A Cheating Scandal and Warning
A Palo Alto high school student was accused of using AI to cheat in an essay on “The Crucible” and his parents have filed a federal lawsuit for $150 million in damages. We mainly cover higher education in our work, but this story is an anecdotal example of a broader trend that spans educational institutions of all types. This story in particular brings all your favorites together. We have allegations of racism, faulty AI detection software, a competitive academic environment, and mixed messaging from the institution–the gang is all here.
I do not pretend to know the merits of this case or what happened, our focus is on what institutions need to do. ChatGPT was released in November of 2022. We are coming up on four-years of accessible generative AI. The time when we can excuse institutional misalignment is over. Schools and universities have to cohere around messaging and policies that are consistent for students.
Mixed-messaging confuses students. According to the San Francisco Standard,
The district’s public position on AI is that it “embraces the opportunities generative AI offers to enhance teaching and learning” and encourages “open dialogue between teachers and students about how generative AI tools may or may not be used in specific courses.” The school’s academic integrity policy lists using AI to complete essays as a form of plagiarism, on par with submitting work written by someone else. But the district has no specific published policy governing how AI-detection tools like Turnitin should be deployed, what score thresholds should trigger disciplinary action, or what process must follow a flag — leaving those decisions, apparently, to individual teachers.
This kind of ambiguity and misalignment is endemic across educational institutions and in some ways even worse at universities where policies may vary considerably class-to-class. Policy-making is hard, as we have argued previously, but we have to do better than saying all things simultaneously and just picking and choosing when confronted with a problem. It is time for institutions to stake out ground and stick to it because students and teachers deserve consistency.

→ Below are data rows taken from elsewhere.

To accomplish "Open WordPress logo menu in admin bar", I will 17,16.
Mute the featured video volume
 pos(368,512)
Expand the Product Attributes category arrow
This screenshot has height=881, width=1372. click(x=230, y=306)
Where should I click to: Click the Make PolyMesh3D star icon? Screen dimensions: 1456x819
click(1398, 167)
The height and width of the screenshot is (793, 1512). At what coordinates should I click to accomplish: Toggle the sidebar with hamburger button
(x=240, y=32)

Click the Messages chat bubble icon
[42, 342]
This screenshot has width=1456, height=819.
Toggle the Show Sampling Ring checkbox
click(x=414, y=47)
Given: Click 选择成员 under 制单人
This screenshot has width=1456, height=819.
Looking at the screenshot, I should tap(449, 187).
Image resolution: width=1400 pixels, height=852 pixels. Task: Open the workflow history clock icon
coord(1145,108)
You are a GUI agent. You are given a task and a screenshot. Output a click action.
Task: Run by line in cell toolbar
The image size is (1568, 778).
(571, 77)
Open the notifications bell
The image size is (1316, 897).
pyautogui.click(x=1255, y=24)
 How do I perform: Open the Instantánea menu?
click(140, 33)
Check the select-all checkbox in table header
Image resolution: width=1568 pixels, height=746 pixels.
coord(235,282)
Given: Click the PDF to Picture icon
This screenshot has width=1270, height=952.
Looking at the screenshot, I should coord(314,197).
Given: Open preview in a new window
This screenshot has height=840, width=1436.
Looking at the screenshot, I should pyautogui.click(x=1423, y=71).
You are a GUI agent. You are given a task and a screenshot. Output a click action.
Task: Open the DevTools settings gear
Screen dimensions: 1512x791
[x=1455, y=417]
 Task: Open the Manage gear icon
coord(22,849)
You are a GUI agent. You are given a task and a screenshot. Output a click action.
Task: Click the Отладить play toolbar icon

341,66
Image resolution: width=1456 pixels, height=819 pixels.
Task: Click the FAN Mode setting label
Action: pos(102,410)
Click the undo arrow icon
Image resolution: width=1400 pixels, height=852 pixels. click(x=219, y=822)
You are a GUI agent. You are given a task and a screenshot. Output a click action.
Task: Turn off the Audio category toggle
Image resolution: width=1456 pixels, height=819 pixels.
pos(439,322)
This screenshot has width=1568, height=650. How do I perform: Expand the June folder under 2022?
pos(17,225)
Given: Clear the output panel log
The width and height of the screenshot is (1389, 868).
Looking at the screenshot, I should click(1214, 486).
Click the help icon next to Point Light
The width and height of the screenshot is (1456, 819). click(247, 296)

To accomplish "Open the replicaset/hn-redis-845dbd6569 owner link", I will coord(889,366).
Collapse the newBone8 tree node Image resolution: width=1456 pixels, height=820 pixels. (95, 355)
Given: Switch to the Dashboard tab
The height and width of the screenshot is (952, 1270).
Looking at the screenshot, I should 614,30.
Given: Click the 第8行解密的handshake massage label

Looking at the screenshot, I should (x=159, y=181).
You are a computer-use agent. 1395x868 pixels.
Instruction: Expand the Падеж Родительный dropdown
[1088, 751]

AI detection tools are bad and we should stop using them. To the credit of TurnItIn, their own website outs their own tool as inaccurate, noting “Our AI writing detection model may not always be accurate (it may misidentify human-written, AI-generated, and AI-paraphrased text).” Deep into the FAQ some specific limitations emerge including the fact that their model is only trained to detect four leading AI models from the US. Meaning it is literally ignoring all of the incredibly popular Asian models like DeepSeek and Kimi along with second tier Western models like Mistral and Grok to say nothing of models customized and run locally. We have been humming this same tune for years so we will not belabor the point here, but these tools give instructors a false sense of security (on purpose in our opinion) about detecting AI and lead to the kinds of problems we are seeing here.
So much of education policy can be explained by efforts to minimize legal liability. If there is a silver lining in this story and similar ones it is that this will hopefully catalyze institutions into doing the hard work of getting stakeholders together and reaching agreements on AI disposition. Whether your institution is at the starting line or already taking appropriate steps, the time to sit down for the hard conversation is now. Waiting longer hurts students and exposes our institutions to lawsuits.